▸ **EXERCISE INSTRUCTIONS**
Can you print every one of the records below word for word, with nothing changed?
[START INPUT RECORDS]
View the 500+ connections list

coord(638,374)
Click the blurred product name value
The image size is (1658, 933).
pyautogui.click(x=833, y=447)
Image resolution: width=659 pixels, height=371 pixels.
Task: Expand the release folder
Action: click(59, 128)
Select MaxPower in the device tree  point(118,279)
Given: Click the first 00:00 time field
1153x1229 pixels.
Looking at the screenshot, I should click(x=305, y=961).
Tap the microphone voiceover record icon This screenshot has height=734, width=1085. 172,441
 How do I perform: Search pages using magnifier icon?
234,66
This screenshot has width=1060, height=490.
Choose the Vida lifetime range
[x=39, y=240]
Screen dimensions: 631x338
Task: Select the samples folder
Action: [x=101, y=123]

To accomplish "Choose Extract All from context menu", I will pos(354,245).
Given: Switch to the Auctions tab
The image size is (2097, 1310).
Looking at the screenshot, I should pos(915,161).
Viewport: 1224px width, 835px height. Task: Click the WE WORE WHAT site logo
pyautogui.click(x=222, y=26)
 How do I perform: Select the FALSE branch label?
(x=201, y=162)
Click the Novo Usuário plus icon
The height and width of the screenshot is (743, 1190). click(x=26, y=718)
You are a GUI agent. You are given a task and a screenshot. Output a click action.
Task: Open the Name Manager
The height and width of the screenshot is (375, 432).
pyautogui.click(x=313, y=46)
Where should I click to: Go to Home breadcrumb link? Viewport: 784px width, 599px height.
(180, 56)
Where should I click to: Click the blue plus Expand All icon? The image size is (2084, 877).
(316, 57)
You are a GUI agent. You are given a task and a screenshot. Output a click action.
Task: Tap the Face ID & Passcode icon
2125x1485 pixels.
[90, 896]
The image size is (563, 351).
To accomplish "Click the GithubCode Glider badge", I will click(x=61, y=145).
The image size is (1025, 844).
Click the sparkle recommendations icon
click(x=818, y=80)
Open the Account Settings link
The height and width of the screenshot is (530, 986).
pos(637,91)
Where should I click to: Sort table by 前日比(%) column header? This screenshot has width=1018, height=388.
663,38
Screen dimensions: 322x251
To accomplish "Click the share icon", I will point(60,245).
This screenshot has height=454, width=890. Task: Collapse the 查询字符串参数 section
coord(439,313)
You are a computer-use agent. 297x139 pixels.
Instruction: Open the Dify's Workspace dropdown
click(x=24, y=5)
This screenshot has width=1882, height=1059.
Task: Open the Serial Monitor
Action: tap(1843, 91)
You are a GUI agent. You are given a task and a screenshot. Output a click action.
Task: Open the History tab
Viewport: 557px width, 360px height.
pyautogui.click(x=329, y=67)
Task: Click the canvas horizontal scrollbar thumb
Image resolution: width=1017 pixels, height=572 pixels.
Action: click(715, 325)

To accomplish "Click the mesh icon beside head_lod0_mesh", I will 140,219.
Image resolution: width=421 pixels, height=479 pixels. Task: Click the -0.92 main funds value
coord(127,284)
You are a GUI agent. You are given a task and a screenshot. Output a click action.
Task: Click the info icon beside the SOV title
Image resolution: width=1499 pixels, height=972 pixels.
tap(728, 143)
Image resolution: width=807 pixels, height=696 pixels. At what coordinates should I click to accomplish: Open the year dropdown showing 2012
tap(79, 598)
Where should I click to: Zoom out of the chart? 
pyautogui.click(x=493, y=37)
[END INPUT RECORDS]
▸ **TASK ANSWER**
View the 500+ connections list

coord(638,374)
Click the blurred product name value
The image size is (1658, 933).
pyautogui.click(x=833, y=447)
Image resolution: width=659 pixels, height=371 pixels.
Task: Expand the release folder
Action: click(59, 128)
Select MaxPower in the device tree  point(118,279)
Given: Click the first 00:00 time field
1153x1229 pixels.
Looking at the screenshot, I should click(x=305, y=961).
Tap the microphone voiceover record icon This screenshot has height=734, width=1085. 172,441
 How do I perform: Search pages using magnifier icon?
234,66
This screenshot has width=1060, height=490.
Choose the Vida lifetime range
[x=39, y=240]
Screen dimensions: 631x338
Task: Select the samples folder
Action: [x=101, y=123]

To accomplish "Choose Extract All from context menu", I will pos(354,245).
Given: Switch to the Auctions tab
The image size is (2097, 1310).
Looking at the screenshot, I should pos(915,161).
Viewport: 1224px width, 835px height. Task: Click the WE WORE WHAT site logo
pyautogui.click(x=222, y=26)
 How do I perform: Select the FALSE branch label?
(x=201, y=162)
Click the Novo Usuário plus icon
The height and width of the screenshot is (743, 1190). click(x=26, y=718)
You are a GUI agent. You are given a task and a screenshot. Output a click action.
Task: Open the Name Manager
The height and width of the screenshot is (375, 432).
pyautogui.click(x=313, y=46)
Where should I click to: Go to Home breadcrumb link? Viewport: 784px width, 599px height.
(180, 56)
Where should I click to: Click the blue plus Expand All icon? The image size is (2084, 877).
(316, 57)
You are a GUI agent. You are given a task and a screenshot. Output a click action.
Task: Tap the Face ID & Passcode icon
2125x1485 pixels.
[90, 896]
The image size is (563, 351).
To accomplish "Click the GithubCode Glider badge", I will click(x=61, y=145).
The image size is (1025, 844).
Click the sparkle recommendations icon
click(x=818, y=80)
Open the Account Settings link
The height and width of the screenshot is (530, 986).
pos(637,91)
Where should I click to: Sort table by 前日比(%) column header? This screenshot has width=1018, height=388.
663,38
Screen dimensions: 322x251
To accomplish "Click the share icon", I will point(60,245).
This screenshot has height=454, width=890. Task: Collapse the 查询字符串参数 section
coord(439,313)
You are a computer-use agent. 297x139 pixels.
Instruction: Open the Dify's Workspace dropdown
click(x=24, y=5)
This screenshot has width=1882, height=1059.
Task: Open the Serial Monitor
Action: tap(1843, 91)
You are a GUI agent. You are given a task and a screenshot. Output a click action.
Task: Open the History tab
Viewport: 557px width, 360px height.
pyautogui.click(x=329, y=67)
Task: Click the canvas horizontal scrollbar thumb
Image resolution: width=1017 pixels, height=572 pixels.
Action: click(715, 325)

To accomplish "Click the mesh icon beside head_lod0_mesh", I will 140,219.
Image resolution: width=421 pixels, height=479 pixels. Task: Click the -0.92 main funds value
coord(127,284)
You are a GUI agent. You are given a task and a screenshot. Output a click action.
Task: Click the info icon beside the SOV title
Image resolution: width=1499 pixels, height=972 pixels.
tap(728, 143)
Image resolution: width=807 pixels, height=696 pixels. At what coordinates should I click to accomplish: Open the year dropdown showing 2012
tap(79, 598)
Where should I click to: Zoom out of the chart? 
pyautogui.click(x=493, y=37)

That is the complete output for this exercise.